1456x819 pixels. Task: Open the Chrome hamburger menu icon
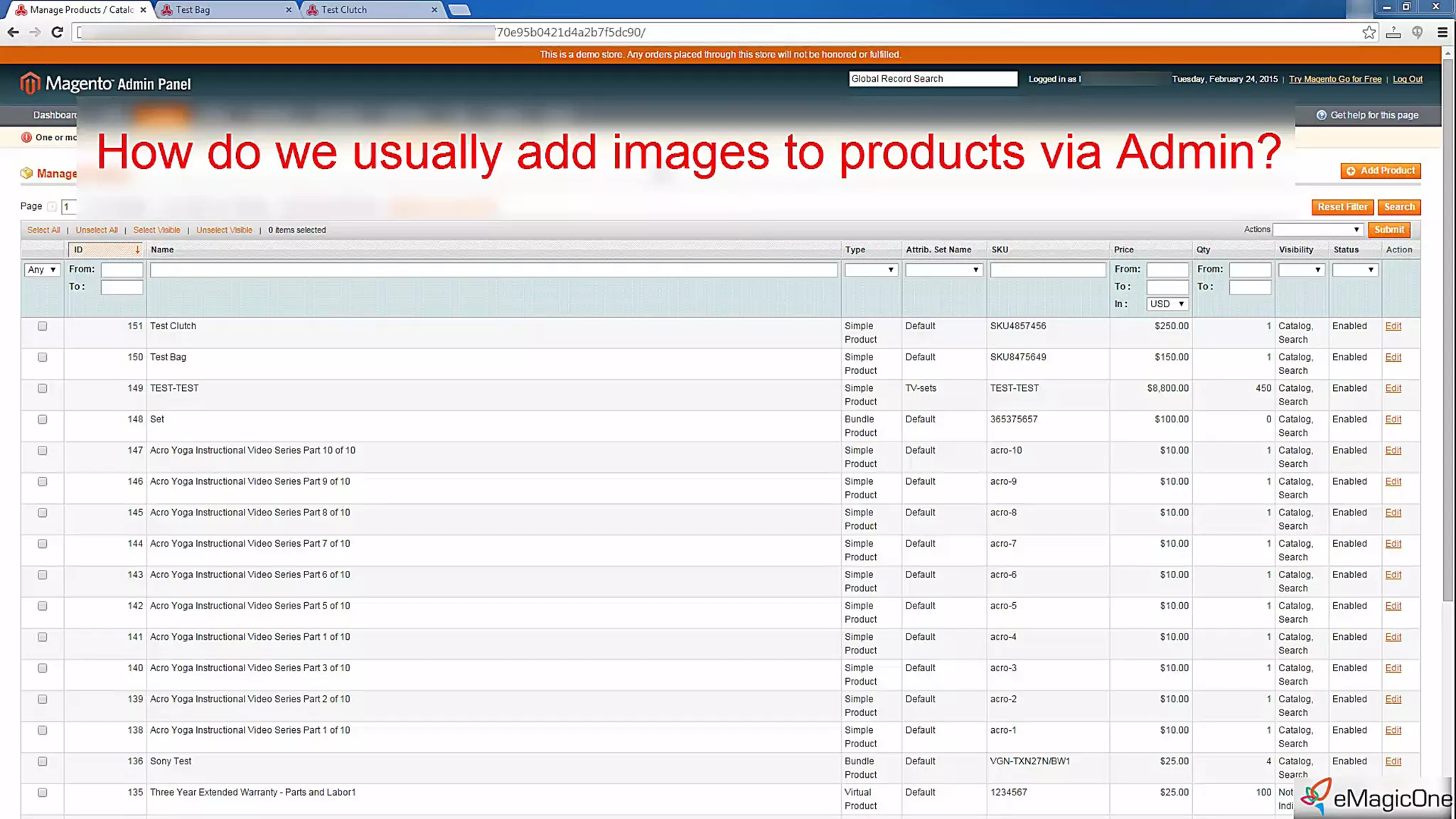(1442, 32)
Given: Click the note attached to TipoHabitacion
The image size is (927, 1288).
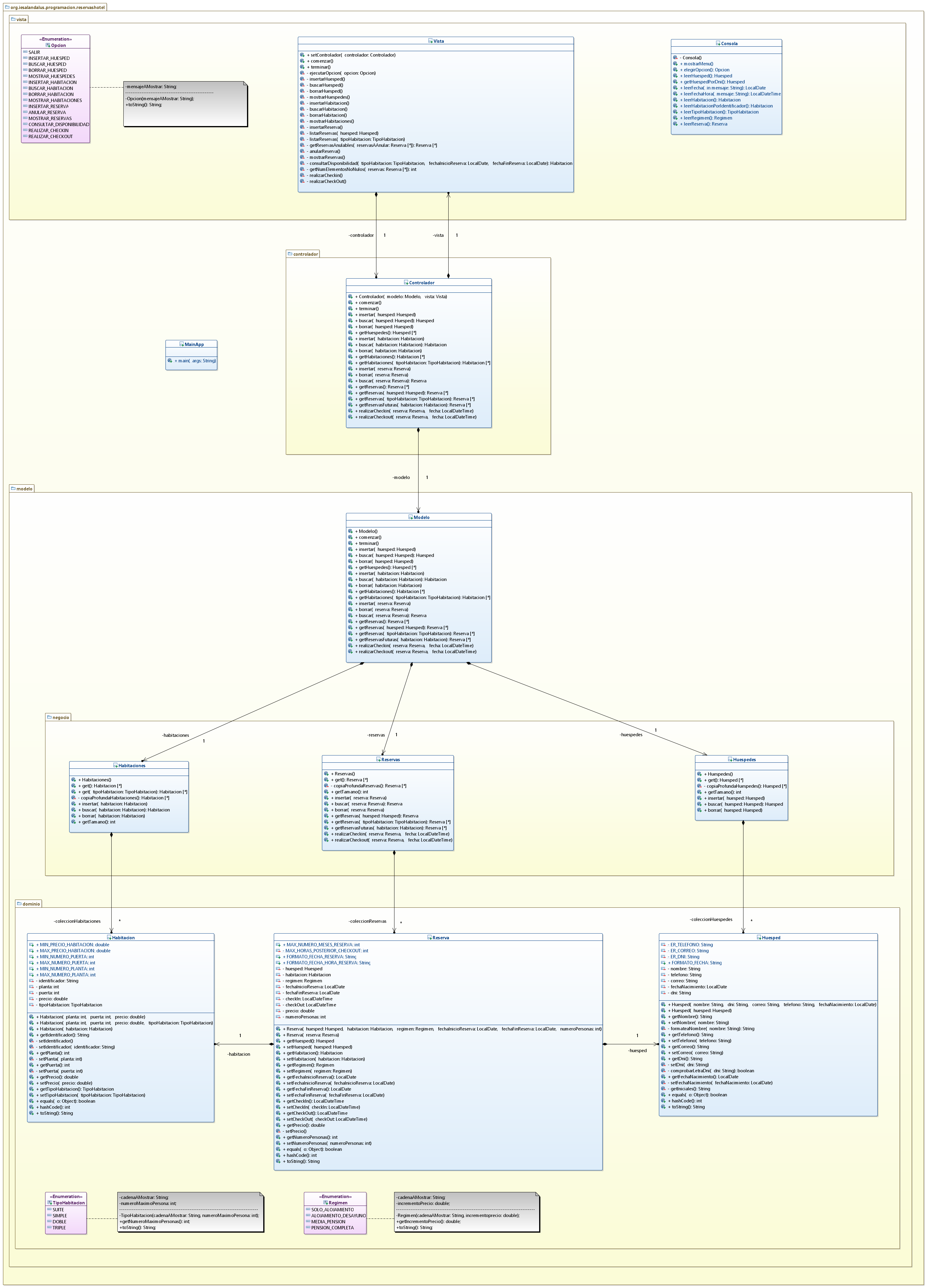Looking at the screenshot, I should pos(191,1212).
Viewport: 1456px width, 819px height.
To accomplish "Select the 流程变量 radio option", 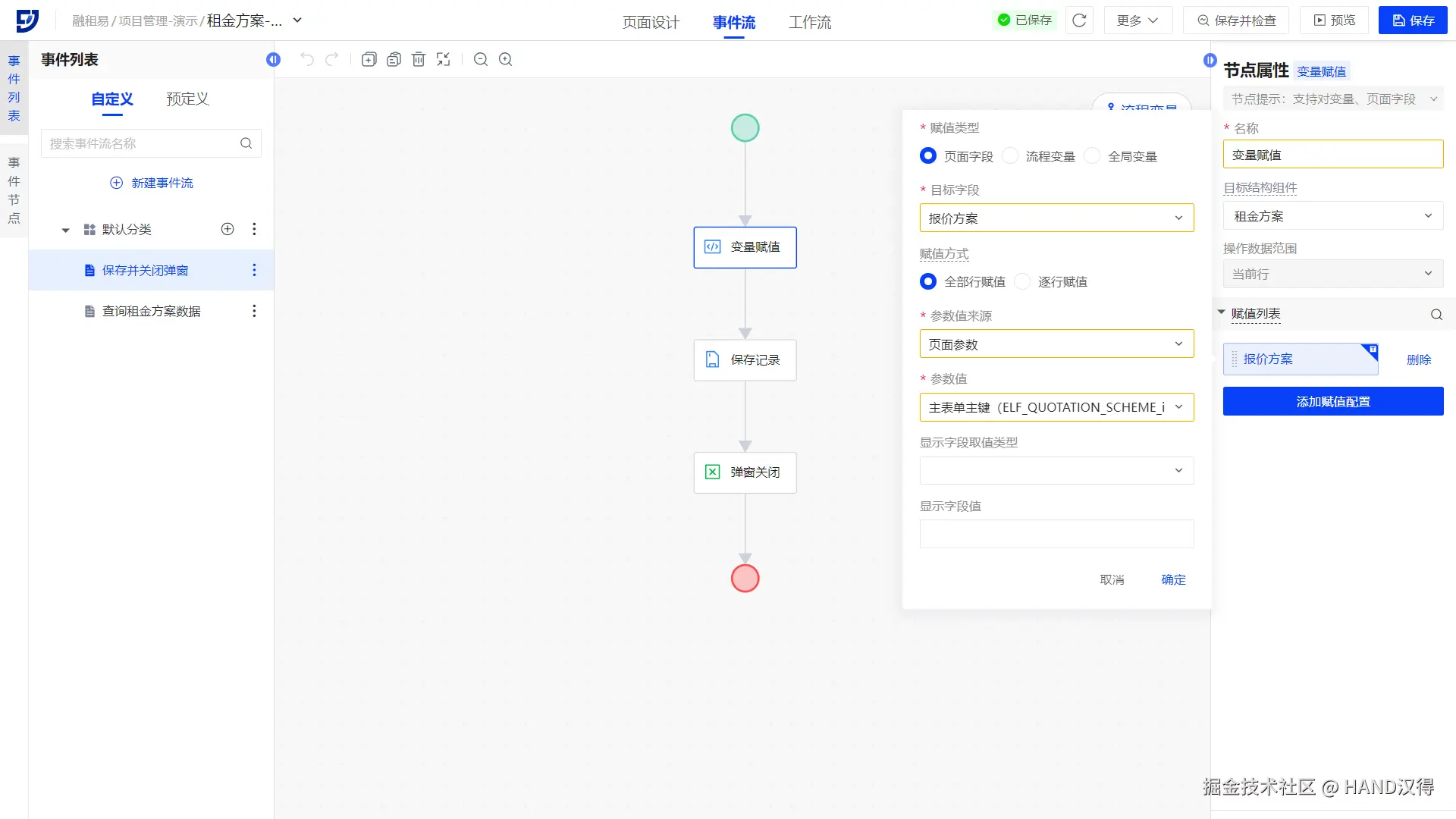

::::::::

Your objective
Your copy should be the entries retyped exactly, with no images in it.

Solution
1456x819 pixels. Task: Open the Chrome hamburger menu icon
(1442, 32)
Given: Click the note attached to TipoHabitacion
The image size is (927, 1288).
Looking at the screenshot, I should pos(191,1212).
Viewport: 1456px width, 819px height.
To accomplish "Select the 流程变量 radio option", 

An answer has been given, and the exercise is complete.